Kasih mereka memuncak karena rindu, tetapi mereka tak dapat terbang bersama bersisian sayap.
Dari celah terali sangkar mereka saling memandang dan sia-sialah keinginan mereka untuk saling tahu-menahu.
Mereka mengepak-kepakkan sayap penuh rindu dan bernyanyi, “Merapatlah ke sini, Cintaku!”
Burung bebas berseru, “Tak mungkin, aku takut akan pintu-pintu sangkar yang rapat tertutup itu.”
Burung dalam sangkar berbisik, “Sayang, sayapku lemah dan mati.”


Puisi ini dimuat dalam Tukang Kebun karya Rabindranath Tagore.

Posted on

Dongeng Binatang [Cuplikan]


Di sebuah kebun binatang, dalam pondok kayu terasing, hiduplah sekoloni tikus yang menyebut dunia mereka sebagai satu-satunya peradaban yang ada. Mereka ditempatkan dalam kandang kaca bersekat-sekat, digolongkan sesuai berapa usia dan siapa induk yang melahirkannya. Dunia tak seindah yang mereka bayangkan. Mereka dipelihara untuk dijadikan pakan di kebun binatang itu. Dan tak satu pun dari mereka yang tahu kenyataan tersebut. Mereka cuma tahu bahwa mereka dirawat sebaik mungkin oleh manusia. Kandang dialasi sekam empuk, makanan dan minuman selalu tersedia. Segala kebutuhan pokok terpenuhi: mereka tak perlu memikirkan apa-apa kecuali terus tumbuh.

Sudah seratus tahun lamanya kebun binatang itu berdiri. Selama itu, sudah sekian banyaknya tikus pakan yang lahir dan mati. Sepasang tikus yang pertama ada di kebun binatang itu (leluhur, mereka menyebutnya) sedari dulu sudah memperingatkan anak-anaknya agar jangan terperdaya oleh kebaikan manusia. Tapi tikus-tikus muda kemudian berubah pikiran seiring menyikapi kesungguhan manusia dalam membesarkan mereka. Yang terjadi di masa mendatang malah sebaliknya: mereka mengagungkan manusia. Manusia dianggap sebagai makhluk mulia. Mereka sudah lupa seperti apa peran tikus yang sesungguhnya di tengah-tengah kehidupan manusia. Mereka tak lagi mengetahui apa yang seharusnya diketahui tikus sejak lahir, termasuk siapa sajakah musuh tikus, dan jangan tanyakan soal kucing atau apa pun yang belum pernah mereka lihat. Di mata mereka semesta hanyalah sebatas dinding-dinding pondok. Bentuk dan suara kucing pun sudah hilang dari ingatan. Bahkan mereka bertanya-tanya, apakah makhluk bernama kucing itu benar ada?

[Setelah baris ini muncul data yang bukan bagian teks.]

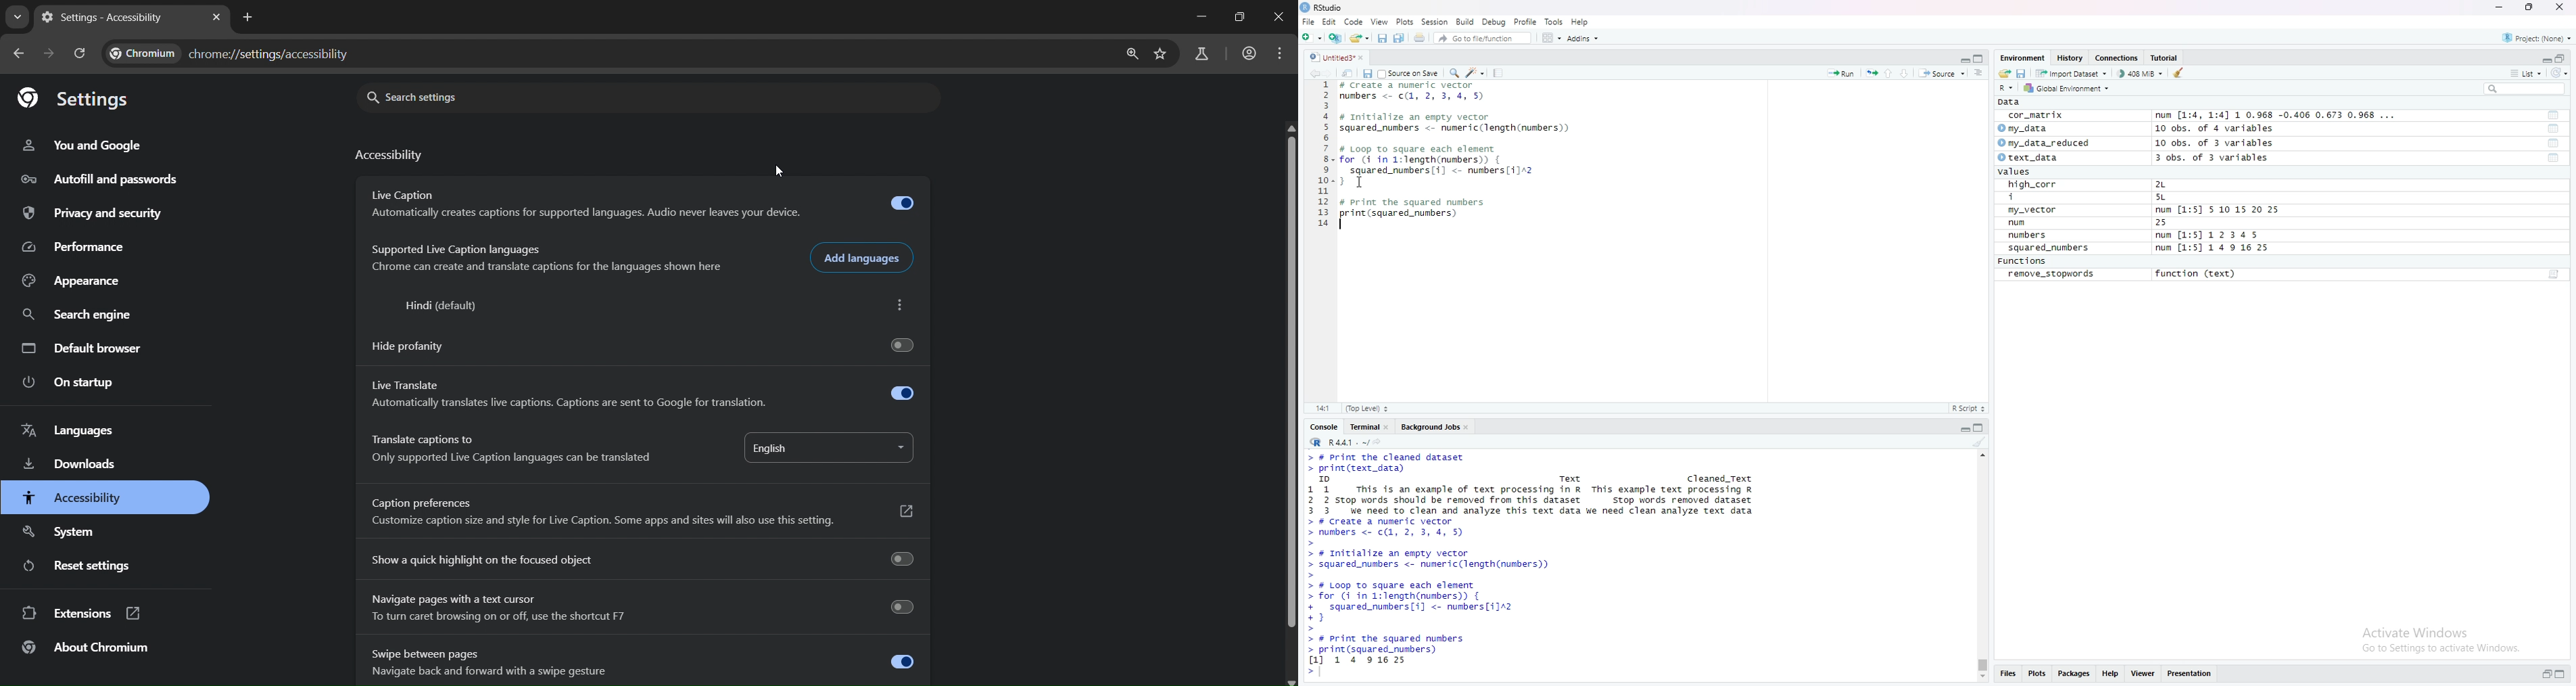 This screenshot has height=700, width=2576. Describe the element at coordinates (1367, 408) in the screenshot. I see `(Top Level)` at that location. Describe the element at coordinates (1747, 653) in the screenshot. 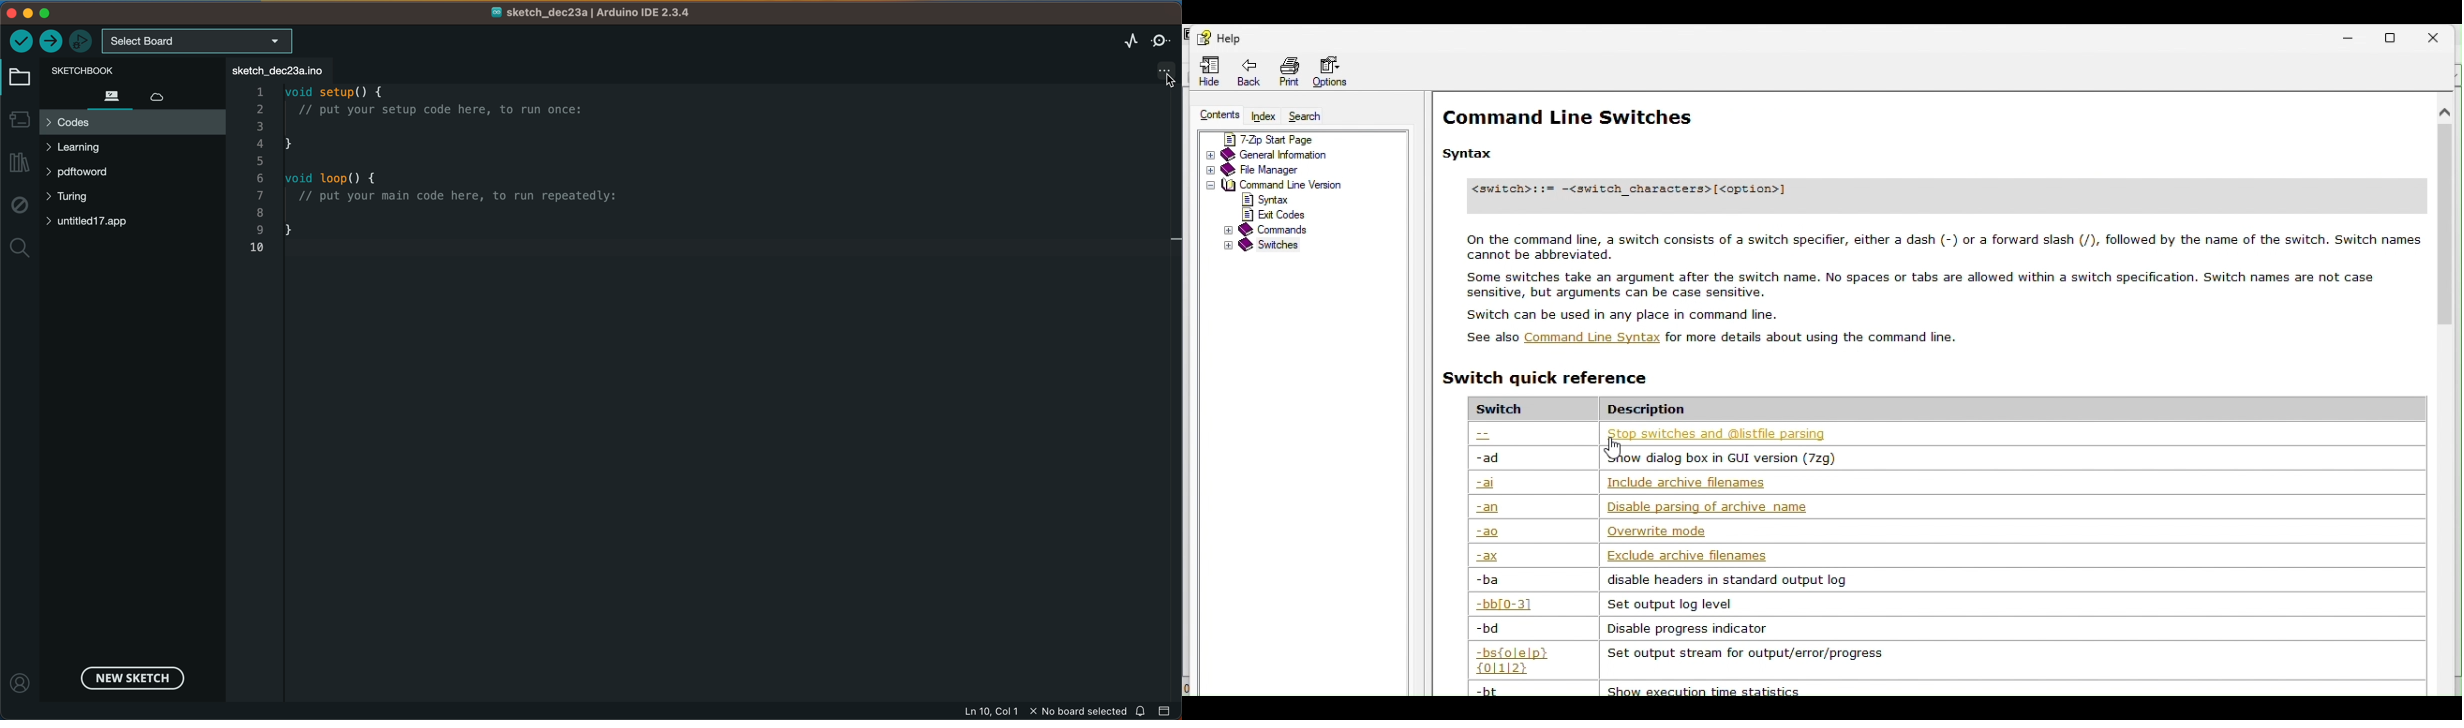

I see `‘Set output stream for output/error/progress` at that location.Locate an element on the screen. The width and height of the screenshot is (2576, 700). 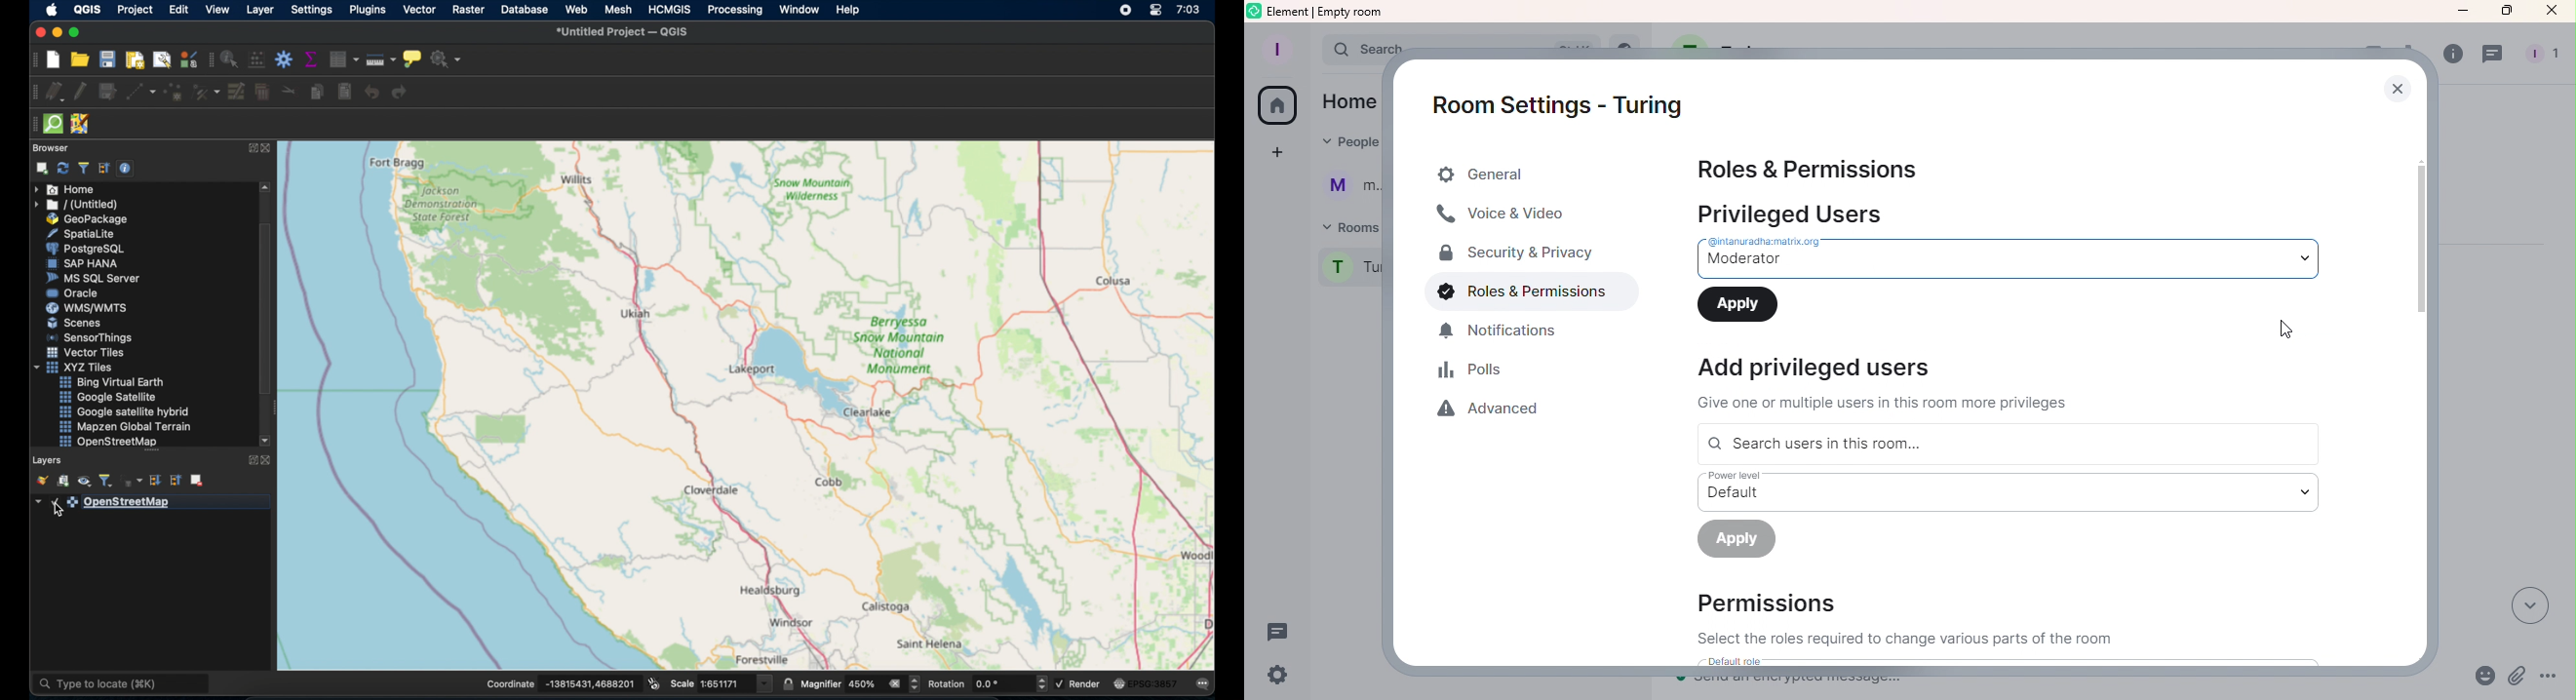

Tiap hari sekarung tikus diangkut meninggalkan kandang kaca untuk selama-lamanya. Tapi tikus-tikus pakan menarik dugaan keliru. Mereka berkhayal diberangkatkan ke suatu tempat misterius yang menjadi surga bagi tikus. Mereka sepakat menyebutnya Taman Surga. Di Taman Surga, lantainya bertabur kacang yang secara berkala turun lewat perantara hujan. Sungainya dialiri susu, gunungnya dibentuk dari keju. Masuk akal kiranya tikus-tikus yang diberangkatkan tidak pernah kembali, sebab Taman Surga menjanjikan kepuasan tiada tara. Padahal mereka telah hilang ditelan pemangsa.


Diambil dari novel Dongeng Binatang, halaman 9-10.